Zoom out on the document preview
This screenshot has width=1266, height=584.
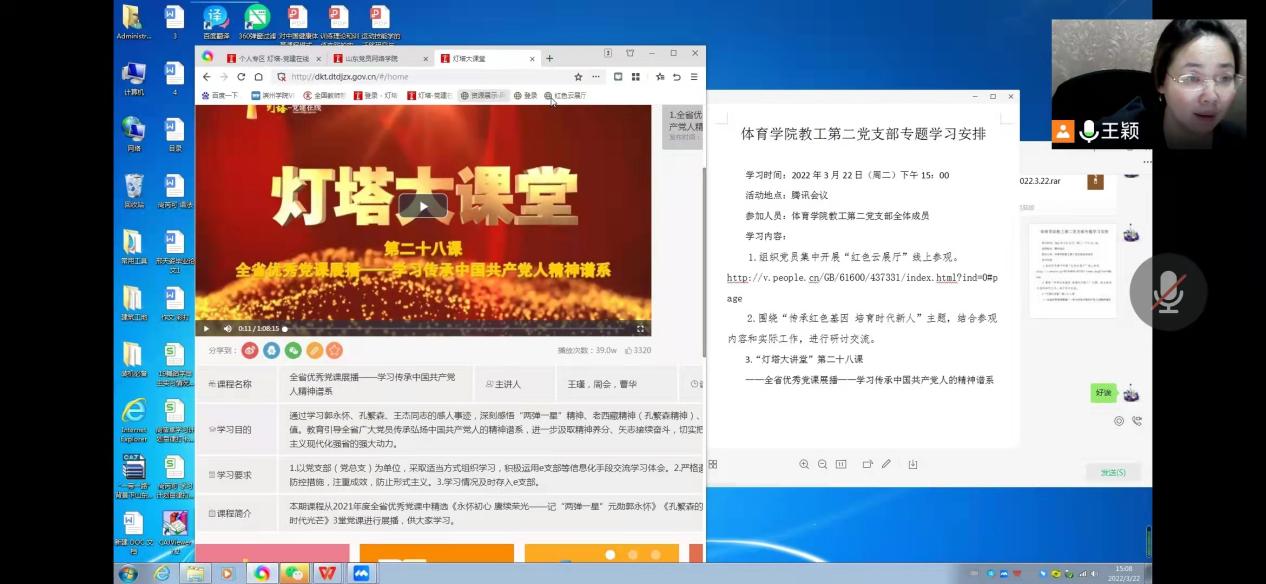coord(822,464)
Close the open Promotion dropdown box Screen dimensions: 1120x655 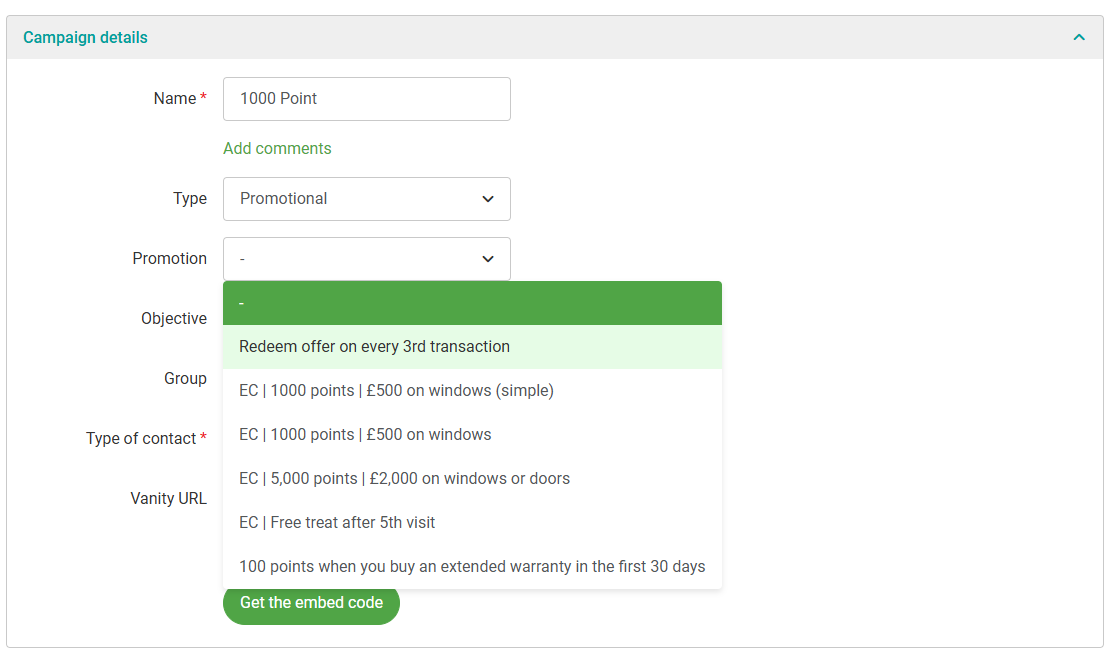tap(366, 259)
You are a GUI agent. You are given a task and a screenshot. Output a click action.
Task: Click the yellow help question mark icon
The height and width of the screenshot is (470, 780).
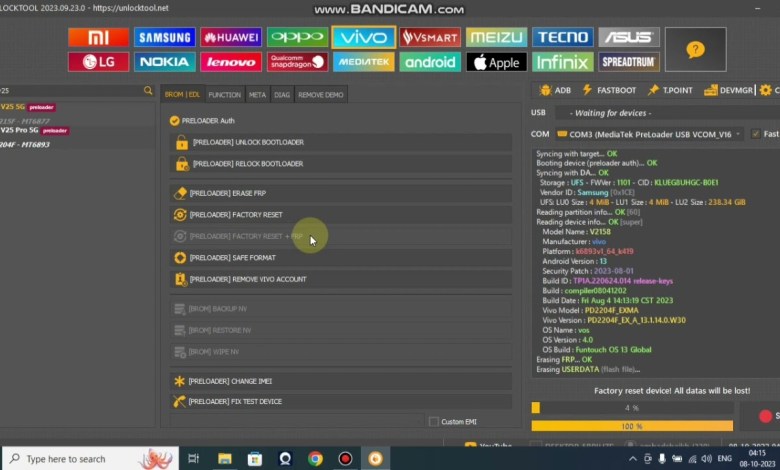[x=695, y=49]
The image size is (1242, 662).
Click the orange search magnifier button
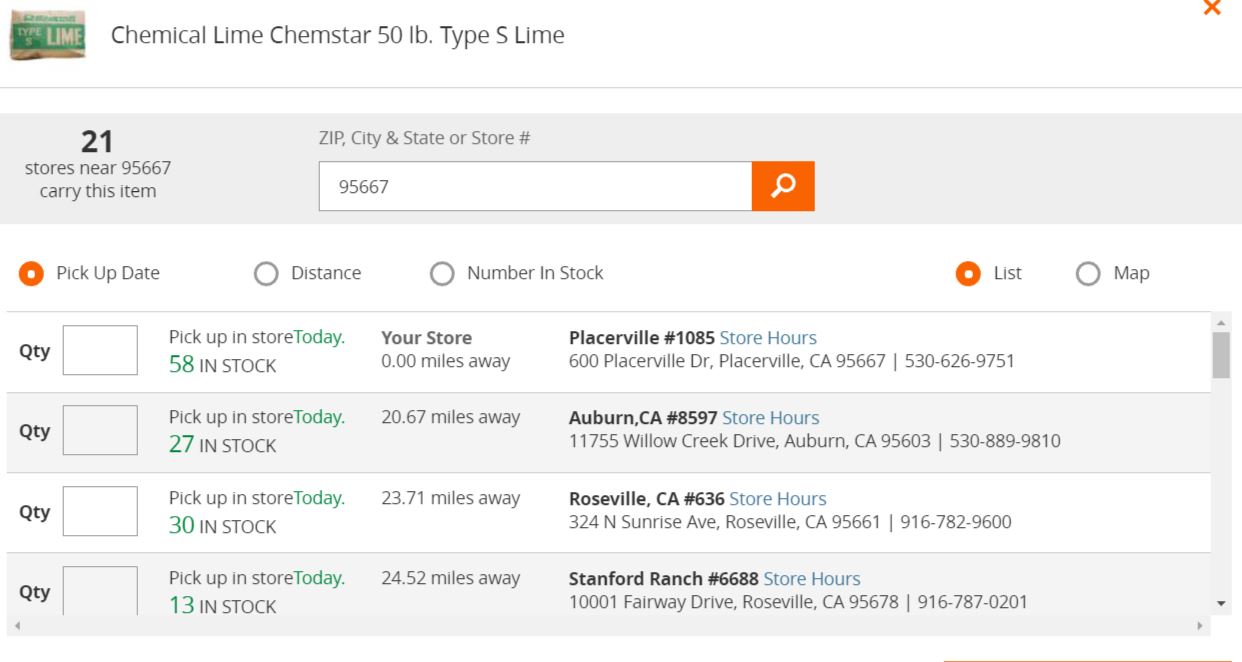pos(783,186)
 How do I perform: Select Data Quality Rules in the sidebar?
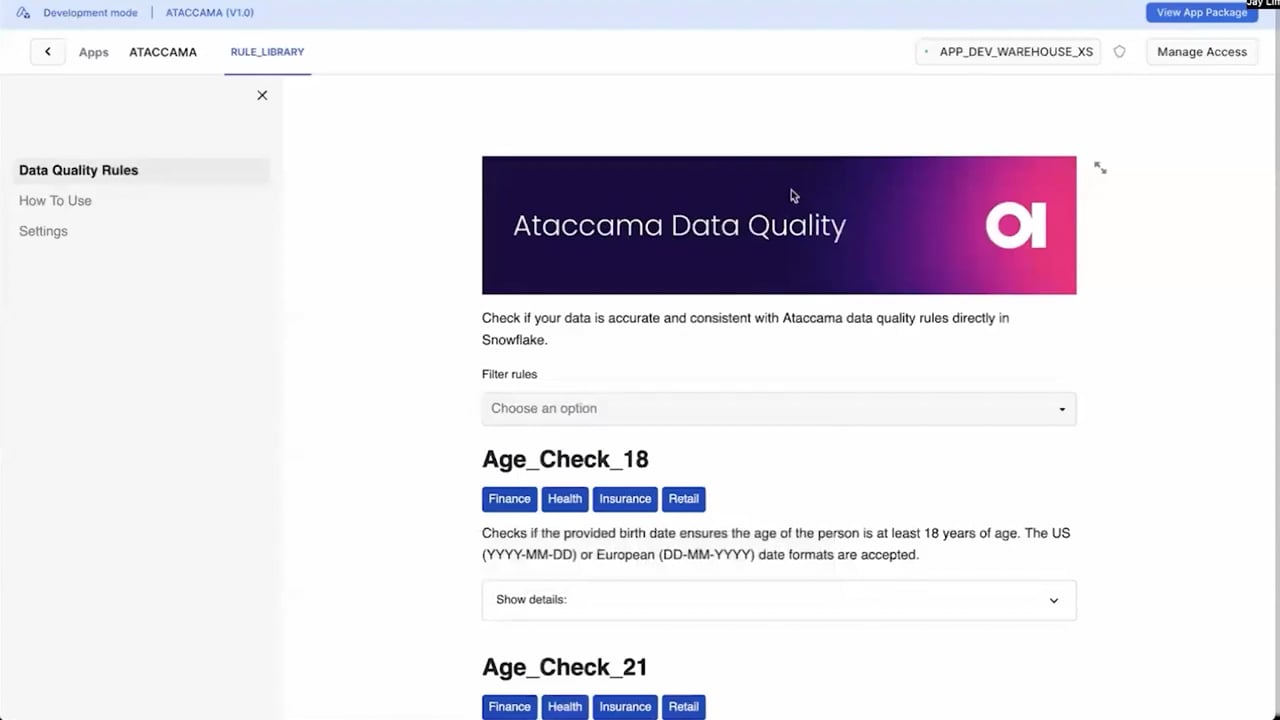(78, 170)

○ ○ ○

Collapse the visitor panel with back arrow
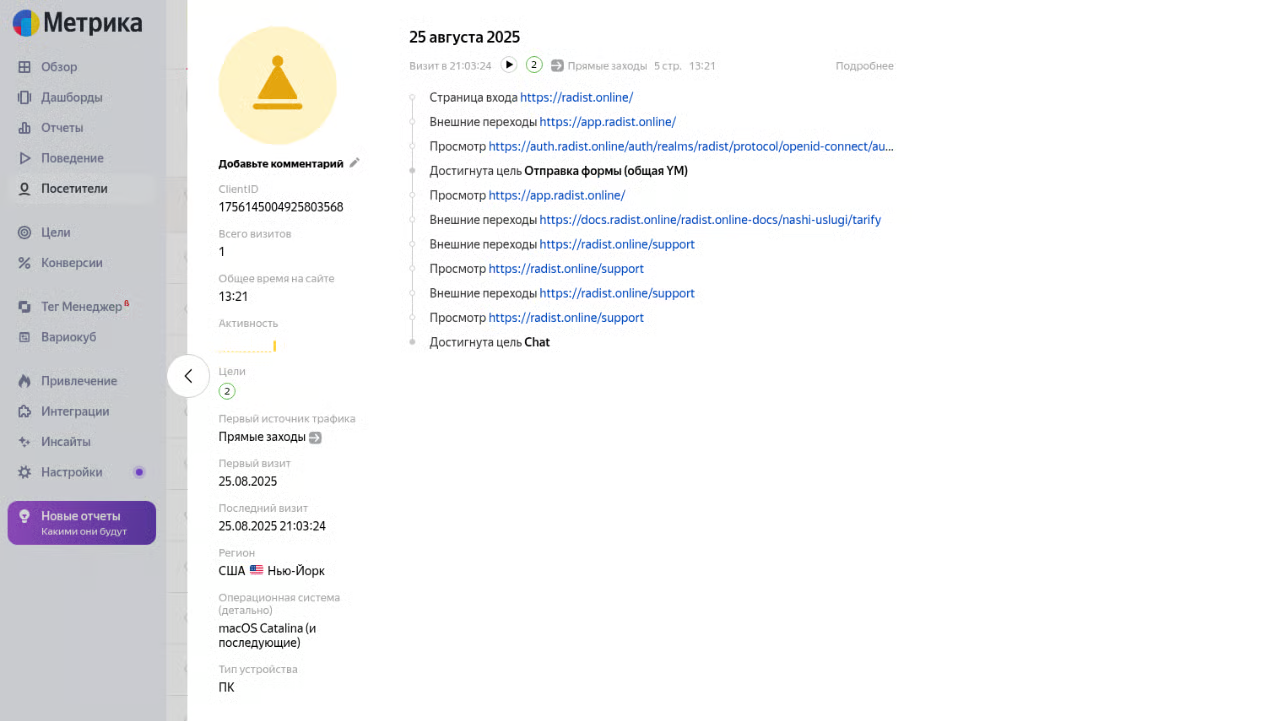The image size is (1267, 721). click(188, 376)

○ ○ ○

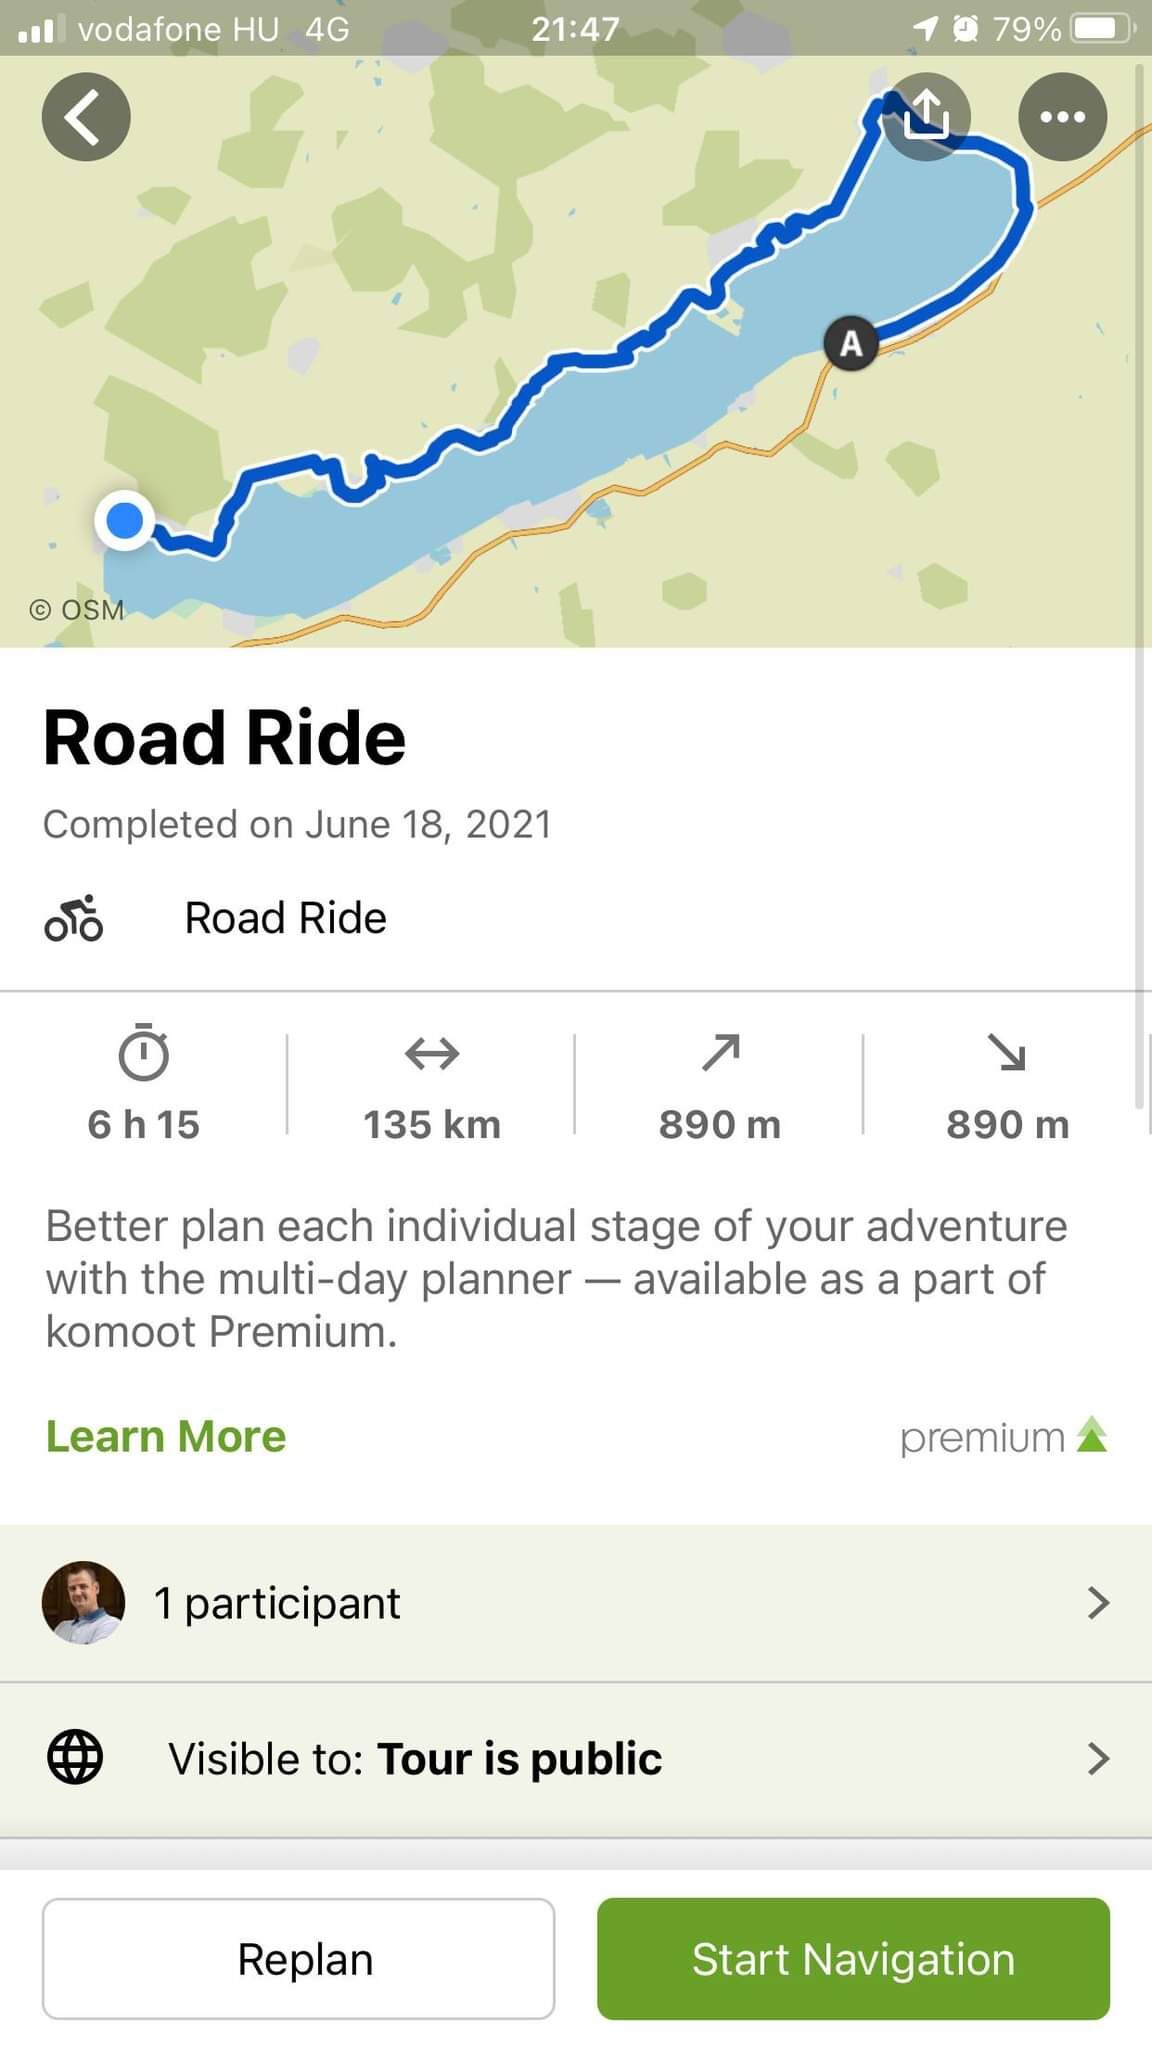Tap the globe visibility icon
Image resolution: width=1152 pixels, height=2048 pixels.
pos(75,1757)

○ ○ ○

§ **WHAT IS REQUIRED**
When you reach the line with "You are a GUI" in the records above, start writing out each line exactly, and stop after the line with "The image size is (1242, 662).". Pictures stay out.

§ **ANSWER SECTION**
You are a GUI agent. You are given a task and a screenshot. Output a click action.
Task: Click the yellow help question mark icon
The height and width of the screenshot is (470, 780).
[x=695, y=49]
The image size is (1242, 662).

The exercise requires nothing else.